We train all VITAC offline captioners to caption from VITAC’s “Offline Captioning Style Guide.” This ensures that no matter who is captioning a given program, the appearance of the captions is standardized to make it easier for the viewer to read and enjoy. In addition, we create treatment sheets for each series, which list common character names, places, and terms, and continually update the sheets with new entries by staff. These digital files ensure that all staff members have access to consistent references, spellings, and stylistic formats for all programs.
Our treatment sheets also include lists of words approved and not approved by each individual client. Captioners flag objectionable and potentially offensive words in caption files. All flags are reviewed by supervisors and, if deemed actionable, forwarded to the client. The client then either approves the caption or edits the video, bleeping or removing the offensive language.
Our proprietary Lexical Scanner is designed to identify profanity and offensive words in offline caption text that may have been missed by the captioner. The software can be customized by client or program, with reports generated to trigger action without sacrificing quick turnaround.

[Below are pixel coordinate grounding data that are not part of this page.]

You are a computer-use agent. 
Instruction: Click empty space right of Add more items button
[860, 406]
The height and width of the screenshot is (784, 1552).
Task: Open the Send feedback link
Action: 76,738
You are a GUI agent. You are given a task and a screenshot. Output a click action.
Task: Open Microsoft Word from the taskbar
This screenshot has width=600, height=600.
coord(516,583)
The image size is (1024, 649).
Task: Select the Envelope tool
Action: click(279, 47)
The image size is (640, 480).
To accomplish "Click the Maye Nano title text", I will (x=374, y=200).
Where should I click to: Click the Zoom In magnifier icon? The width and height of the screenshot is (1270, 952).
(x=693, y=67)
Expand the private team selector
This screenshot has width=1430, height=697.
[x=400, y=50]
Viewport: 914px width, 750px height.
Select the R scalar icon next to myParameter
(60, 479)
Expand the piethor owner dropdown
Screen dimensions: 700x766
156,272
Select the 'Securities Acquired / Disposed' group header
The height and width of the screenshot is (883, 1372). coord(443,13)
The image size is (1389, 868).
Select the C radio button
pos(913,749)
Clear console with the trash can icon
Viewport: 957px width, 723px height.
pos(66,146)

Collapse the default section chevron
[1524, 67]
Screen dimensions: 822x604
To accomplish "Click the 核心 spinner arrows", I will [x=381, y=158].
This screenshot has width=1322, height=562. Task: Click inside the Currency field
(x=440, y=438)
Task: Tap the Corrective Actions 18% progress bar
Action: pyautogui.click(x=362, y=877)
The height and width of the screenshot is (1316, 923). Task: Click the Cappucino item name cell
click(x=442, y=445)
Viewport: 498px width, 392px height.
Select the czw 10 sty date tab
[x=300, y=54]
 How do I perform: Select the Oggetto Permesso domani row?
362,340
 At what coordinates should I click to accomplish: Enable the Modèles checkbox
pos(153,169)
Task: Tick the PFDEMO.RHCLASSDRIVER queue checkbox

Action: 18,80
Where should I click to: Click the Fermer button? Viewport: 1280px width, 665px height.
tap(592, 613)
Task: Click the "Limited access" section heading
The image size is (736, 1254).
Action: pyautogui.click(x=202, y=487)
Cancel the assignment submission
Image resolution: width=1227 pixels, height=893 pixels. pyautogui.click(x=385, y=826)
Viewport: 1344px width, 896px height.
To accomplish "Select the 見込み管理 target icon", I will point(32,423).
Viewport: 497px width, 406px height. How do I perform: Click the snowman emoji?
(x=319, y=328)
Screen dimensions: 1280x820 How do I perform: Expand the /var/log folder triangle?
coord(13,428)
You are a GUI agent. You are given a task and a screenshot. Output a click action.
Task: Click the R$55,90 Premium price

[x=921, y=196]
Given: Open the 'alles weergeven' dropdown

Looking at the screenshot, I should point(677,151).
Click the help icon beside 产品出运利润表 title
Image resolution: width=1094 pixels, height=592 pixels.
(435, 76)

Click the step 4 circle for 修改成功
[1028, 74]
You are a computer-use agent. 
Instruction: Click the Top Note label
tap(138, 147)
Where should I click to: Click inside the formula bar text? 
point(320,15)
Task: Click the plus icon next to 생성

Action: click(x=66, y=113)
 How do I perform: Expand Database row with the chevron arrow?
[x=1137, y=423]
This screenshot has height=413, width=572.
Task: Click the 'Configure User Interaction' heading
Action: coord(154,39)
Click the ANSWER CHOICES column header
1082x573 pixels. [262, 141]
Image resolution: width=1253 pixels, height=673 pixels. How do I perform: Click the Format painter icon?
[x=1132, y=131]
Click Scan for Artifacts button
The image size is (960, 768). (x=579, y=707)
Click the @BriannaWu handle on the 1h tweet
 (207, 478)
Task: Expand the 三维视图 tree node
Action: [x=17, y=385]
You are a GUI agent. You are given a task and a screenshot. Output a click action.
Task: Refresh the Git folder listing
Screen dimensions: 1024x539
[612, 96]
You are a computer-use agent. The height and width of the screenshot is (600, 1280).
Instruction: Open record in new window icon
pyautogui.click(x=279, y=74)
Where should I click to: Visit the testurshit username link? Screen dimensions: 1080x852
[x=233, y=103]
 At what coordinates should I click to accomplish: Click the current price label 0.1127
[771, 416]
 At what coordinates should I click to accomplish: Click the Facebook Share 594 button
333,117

The platform includes a prepopulated and editable list of objectionable and potentially offensive words, with most containing variations (such as pluralized profanities, words in different tenses, and multi-word profanities). Based on your requirements, we notify you immediately and allow for resubmission of an edited video before final caption delivery.
Have you noticed words bleeped in primetime are sometimes allowed on late-night repeats of the same program? We have, and we are experts at ensuring our customers receive caption files that match program audio. Our traffic team regularly delivers multiple versions of the same show, named according to customer specifications, to ensure viewers aren’t shocked when profanity appears in captions without corresponding audio.
The Federal Communications Commission’s rules about profanity are different for broadcast and cable networks. In addition, most streaming platforms allow for a wide variety of what some may consider obscene.
Captioning is meant to match the spoken word. If we hear it, we will caption it. If a customer tells us to leave it, we leave it. It is not our desire or intention to censor captions for the caption-viewing audience. Rather, it is our goal to aid content providers in ensuring their content is presented as designed.
Live programming can be tricky. Live captioning is performed on the fly, as it’s written, with milliseconds passing between the time a word is spoken and turned into captions. Because of this, live captioning is more likely to leave out questionable terms. Should the captioner pause long enough to determine if she heard profanity or a more mundane word, whole sentences might pass by.
In order to avoid accidentally profane captions, we make it very hard to send profanity over the air in a live environment. This is again where our human element comes in handy. If you’re producing a live comedy special and expect the host to spew sensitive words, tell us in advance. We’ll prepare our captioner and those words will be easier to caption. Again, it is never our intention to censor captions.